NEW YORK (Reuters Health) - People who have trouble reading and understanding health information may also be worse off when it comes to their actual health, a new research review finds.
The study, reported in the Annals of Internal Medicine, reviewed past research on people’s health literacy.
The term refers to a person’s ability to read and understand information about a health condition or to deal with health-related numbers. Someone with diabetes, for example, has to regularly deal with various numbers — from tracking blood sugar levels to counting carbohydrates.
“I think there’s a lot of research attention now being focused on how well people understand the health information they’re given,” said Nancy D. Berkman, a researcher at RTI International, a non-profit institute based in Research Triangle Park, North Carolina.
And, probably not surprisingly, studies are showing that a poor understanding of health information may translate into poorer health.
In its research review, Berkman’s team found that across 96 studies, people with low health literacy — usually measured with short tests of reading and number skills — tended to be hospitalized more often than people with greater literacy.
They also had more visits to the emergency room and were less likely to get certain preventive services — including flu shots and mammograms to detect breast cancer.

**STORED DATA:**
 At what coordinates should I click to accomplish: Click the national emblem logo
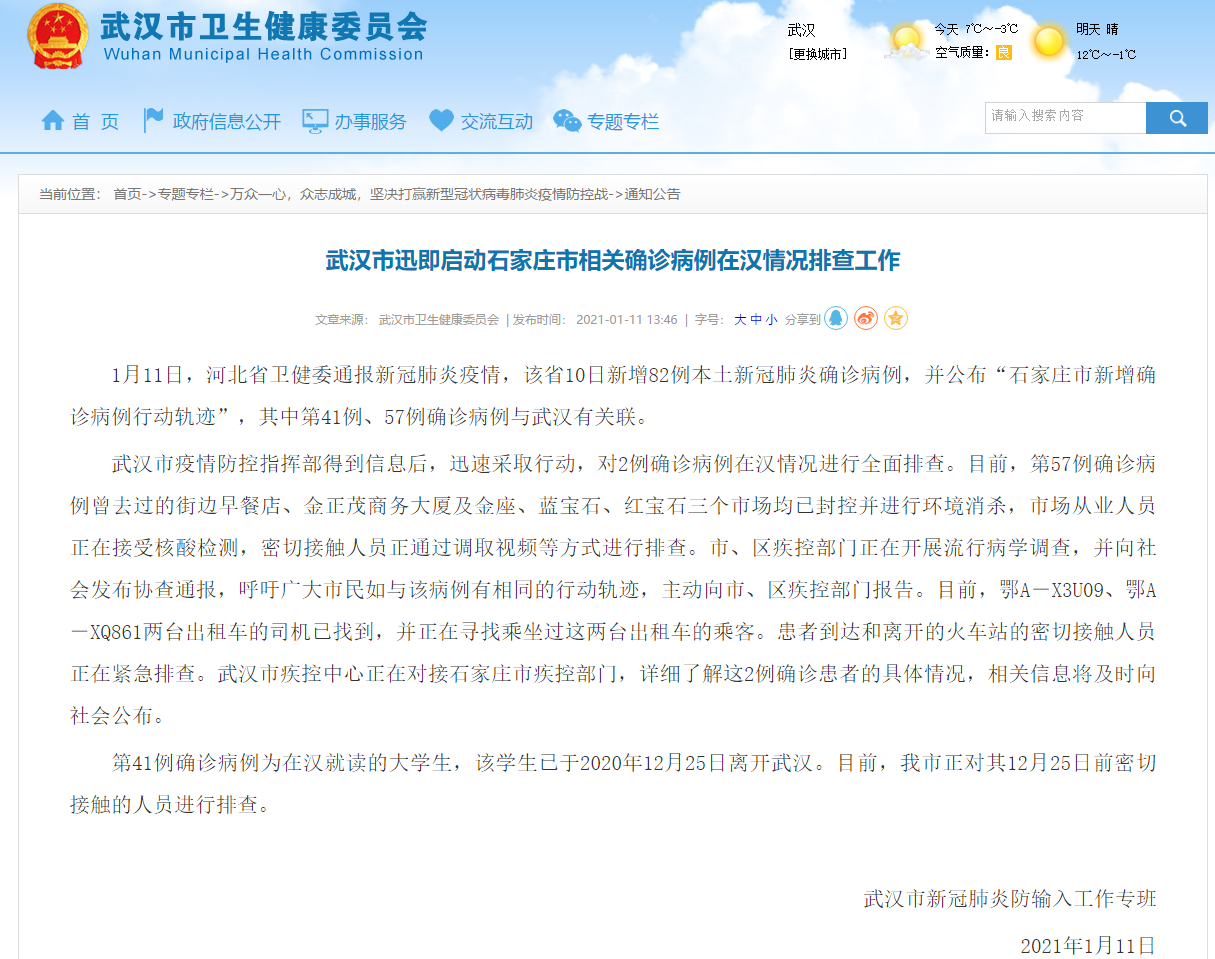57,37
--
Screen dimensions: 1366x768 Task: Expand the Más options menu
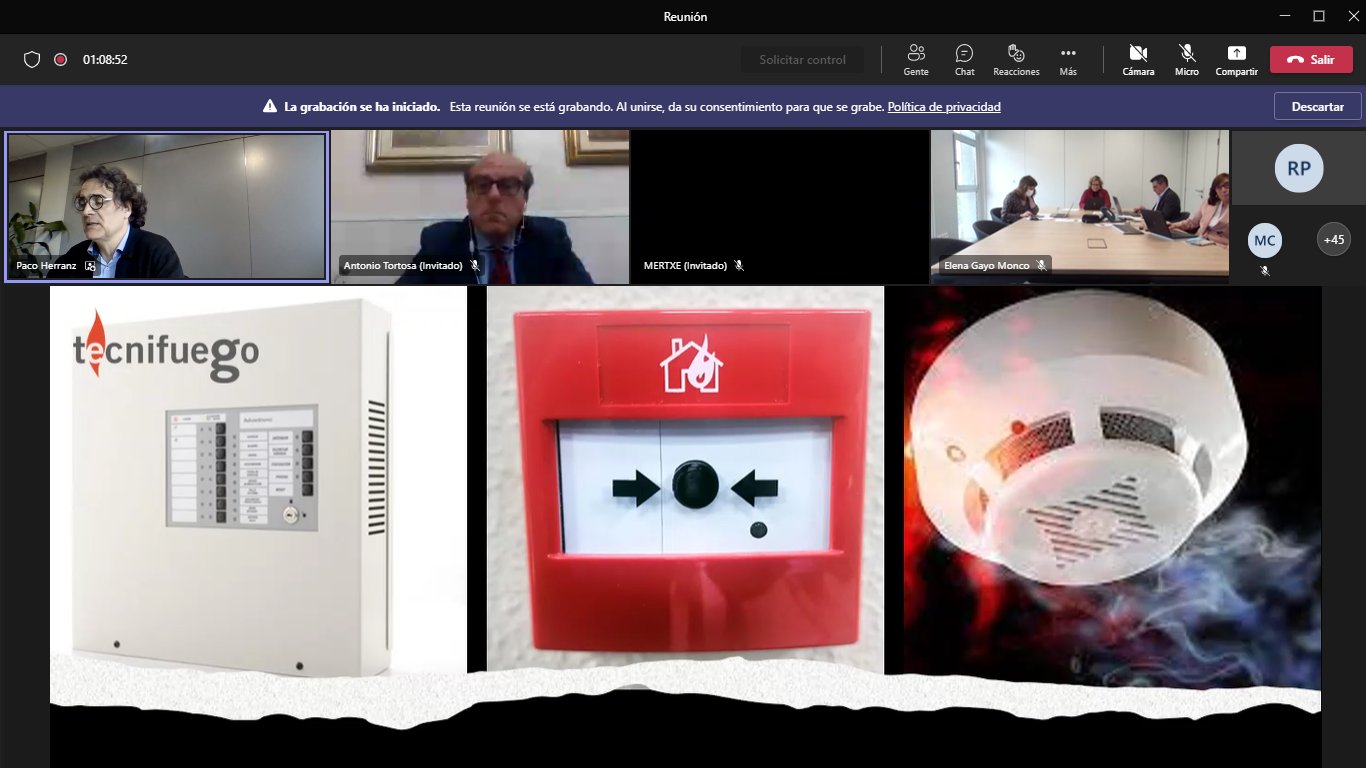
---
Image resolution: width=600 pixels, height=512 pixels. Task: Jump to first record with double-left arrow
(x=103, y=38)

**REQUIRED WORK:**
**a.** In the health literacy article, shorten the paragraph beginning "In its research review, Berkman's team found" while keeping its main facts.
**b.** Please resume the health literacy article after its last sentence.

**EXERCISE RESULTS:**
**a.** Reviewing 96 studies, Berkman's team found that people with low health literacy, usually measured with short reading and number tests, tended to be hospitalized more often than people with greater literacy.

**b.**
Many factors go along with health literacy. Older adults tend to have greater difficulty with the jargon and numbers than younger people do. The same is true for less-educated people versus those with more education.
But Berkman said that even when studies control for those factors, there is still a link between health literacy, itself, and poorer health.
Among elderly people, the evidence suggests that those with low health literacy have generally poorer health and die sooner.
In one study Berkman’s team examined, nearly 3,300 older U.S. adults were followed for about seven years. Of those with poor health literacy, 38 percent died during the study period, compared with 19 percent of those with “adequate” literacy.
Even when the researchers accounted for income, education, race and medical conditions at the study’s start, poor literacy remained linked to a higher death risk.
Neither that study, nor any single study in the review, prove that low health literacy, itself, is the culprit.
But overall, the review supports the idea that health literacy matters, according to an editorial published with the report.
The study “reinforces the conventional wisdom that improving health literacy will help to improve outcomes,” write Cynthia Baur, of the U.S. Centers for Disease Control and Prevention, and Nancy Ostrove, of the U.S. Food and Drug Administration.
Berkman said that researchers are studying a number of ways to address the problem — from the “big-picture” issues, like making written health information more consumer-friendly, to helping doctors improve their communication with patients.
Last year, the U.S. Department of Health launched the “National Action Plan to Improve Health Literacy.” It said one goal is to work with industry and other groups to cut jargon from patient handouts, medical forms, official health recommendations and health Web sites, among other places.
Other aims were to improve doctor-patient communication and support local communities in starting health education programs.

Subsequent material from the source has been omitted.